The action here is replevin. That the ownership of the piano, which is the subject of controversy, is in the plaintiff is not denied. It is practically uncontradicted that the piano was delivered at the house of the defendants under an arrangement with Mrs. Browne, by which a lease or a sale was expected to follow. That there was a persistent refusal to deliver the piano to the plaintiff, upon repeated demands, is abundantly proved and is practically not denied. If there were nothing else in the case, the refusal of the defendants to deliver the piano, except upon the payment of storage, would of itself be evidence of that refusal. We have, then, property in the plaintiff and a refusal on the part of the defendants to deliver it upon demand. This is good ground for an'action of replevin.

The specifications of error are six in number.

The first assigns for error the refusal of “ defendants’ motion *83for a nonsuit.” This is not assignable for error: Davis v. Ins. Co., 5 Pa. Superior Ct. 506, and cases there cited.

The second — “ The learned trial judge erred in submitting the case to the jury, in contradiction to the plaintiff’s theory ” — is not a proper assignment under our Rule XY, which requires- that “ When the error assigned is to the charge of the court, or to answers to points, or to findings of fact or law, the part of the charge, or the points and answers, or findings referred to, must be quoted totidem verbis in the assignment.” This assignment gives us no information as to the manner in which the judge submitted “ the case -to the jury, in contradiction to the plaintiff’s theory.” It cannot, therefore, be considered.

The third, fifth and sixth assignments detach single sentences and a part of a sentence from their context and assign them for error as follows: in the third: “ But in reaching a conclusion it is well to look upon those matters as matters of common sense and I do not see how you can give a verdict under the evidence for the defendant; ” in the fifth : “ I was reminded of that saying of one having the penny and the cake both; ” in the sixth : “ If, on the other hand, you think that the piano was put there against the wish of Mr. Browne and Mrs* Browne.” None of these assignments convey any adequate idea of what the judge decided, nor of his disposition of any question of law involved. They, of course, meant something in their proper connections, but, disjointed and detached as they are, it is impossible to determine, from the assignments themselves, what the judge decided as to any of the several questions involved. It was said by Mr. Chief Justice Sterrett, in Irvin v. Kutruff, 152 Pa. 609: “It is always unsafe as well as unfair to the trial judge to select a single sentence from the body of his charge, sever it from the context and undertake to construe it by itself, without regard to what he may have said in the same connection, or in other portions of his charge.” See also Brinton v. Walker, 15 Pa. Superior Ct. 449; Cox v. Wilson, 25 Pa Superior Ct. 635. These specifications of error are, therefore, also disregarded.
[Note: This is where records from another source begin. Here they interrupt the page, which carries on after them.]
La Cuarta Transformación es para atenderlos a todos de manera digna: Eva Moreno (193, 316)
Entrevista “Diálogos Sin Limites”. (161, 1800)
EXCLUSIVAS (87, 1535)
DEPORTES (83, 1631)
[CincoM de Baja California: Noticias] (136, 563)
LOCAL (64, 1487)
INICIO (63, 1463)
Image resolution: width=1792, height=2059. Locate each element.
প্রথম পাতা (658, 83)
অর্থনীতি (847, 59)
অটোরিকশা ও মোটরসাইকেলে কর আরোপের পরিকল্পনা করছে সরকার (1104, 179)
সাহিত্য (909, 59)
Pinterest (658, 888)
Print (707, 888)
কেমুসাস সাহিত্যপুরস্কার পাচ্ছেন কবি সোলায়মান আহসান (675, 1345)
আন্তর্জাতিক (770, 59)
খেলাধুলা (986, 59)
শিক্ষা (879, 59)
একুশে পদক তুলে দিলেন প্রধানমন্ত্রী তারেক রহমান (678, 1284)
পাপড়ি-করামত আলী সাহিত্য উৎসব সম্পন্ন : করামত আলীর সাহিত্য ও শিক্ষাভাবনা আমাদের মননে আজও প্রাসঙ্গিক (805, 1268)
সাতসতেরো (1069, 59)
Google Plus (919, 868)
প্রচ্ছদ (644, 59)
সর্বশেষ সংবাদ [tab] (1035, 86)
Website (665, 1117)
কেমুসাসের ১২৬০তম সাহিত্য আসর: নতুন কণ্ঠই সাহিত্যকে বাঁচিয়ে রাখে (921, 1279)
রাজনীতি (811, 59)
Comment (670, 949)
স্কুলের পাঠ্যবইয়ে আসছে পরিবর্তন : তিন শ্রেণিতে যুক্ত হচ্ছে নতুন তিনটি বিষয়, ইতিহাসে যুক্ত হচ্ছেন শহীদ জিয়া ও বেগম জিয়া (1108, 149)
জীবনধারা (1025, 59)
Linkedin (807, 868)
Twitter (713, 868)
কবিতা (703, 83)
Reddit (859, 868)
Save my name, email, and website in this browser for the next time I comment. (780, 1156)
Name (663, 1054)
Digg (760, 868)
The fourth specification is : “ The learned trial judge erred in charging the jury as follows : ‘If you think the plaintiff,is entitled to damages for detention, it is entitled to a ver*84diet for one hundred dollars.’ ” This was equivalent to binding instructions for the plaintiff, fixing the amount of damages. This we think was erroneous. The question involved was one of fact; it depended upon oral testimony; it was clearly for the jury; it was undoubtedly their province to determine the credibility of the witnesses and, under proper instructions from the court as to the measure of damages, the amount to which the- plaintiff was entitled.

The circumstances under which the piano was originally placed in the house of the defendants were peculiar. The plaintiff company (evidently assumed the risk of securing either a lease or a sale through the wife, in spite of the remonstrances of the husband. Whilst the defendants were not thereby justified in refusing to deliver the plaintiff’s property upon demand, at the same time the plaintiff company did not occup}r such a vantage ground, legal or equitable, as to entitle it to any unusual consideration at the hands of a jury, much less to binding instructions. It expected the piano to be used, when it was placed upon the defendants’ premises; it could expect nothing else, because by its use a sale or lease was to be effected. Why, then, should defendants be charged with damages arising from reasonable use at least to the time of the first refusal to deliver upon demand ?

In view of the expense of another trial, we think this is a case in which the authority vested in us, by virtue of section eight of the Act of June 24, 1895, P. L. 212, to “ affirm, reverse, amend or modify any order, judgment or decree as it (we) may think to be just,” should be exercised. In order, therefore, to do substantial justice between the parties and to avoid the time and expense of further litigation, it is ordered, adjudged and decreed that the judgment of the court below in this case be affirmed, provided the plaintiff (the appellee here) shall within thirty days after the return of the record to the court below, file in the office of the prothonotary of said court a receipt or remittitur for the entire amount of the judgment rendered therein and the interest thereon, except the sum of one dollar for which amount as nominal damages the said judgment may remain; otherwise judgment reversed and a new venire awarded; the costs in this court in either event to be paid by the appellee.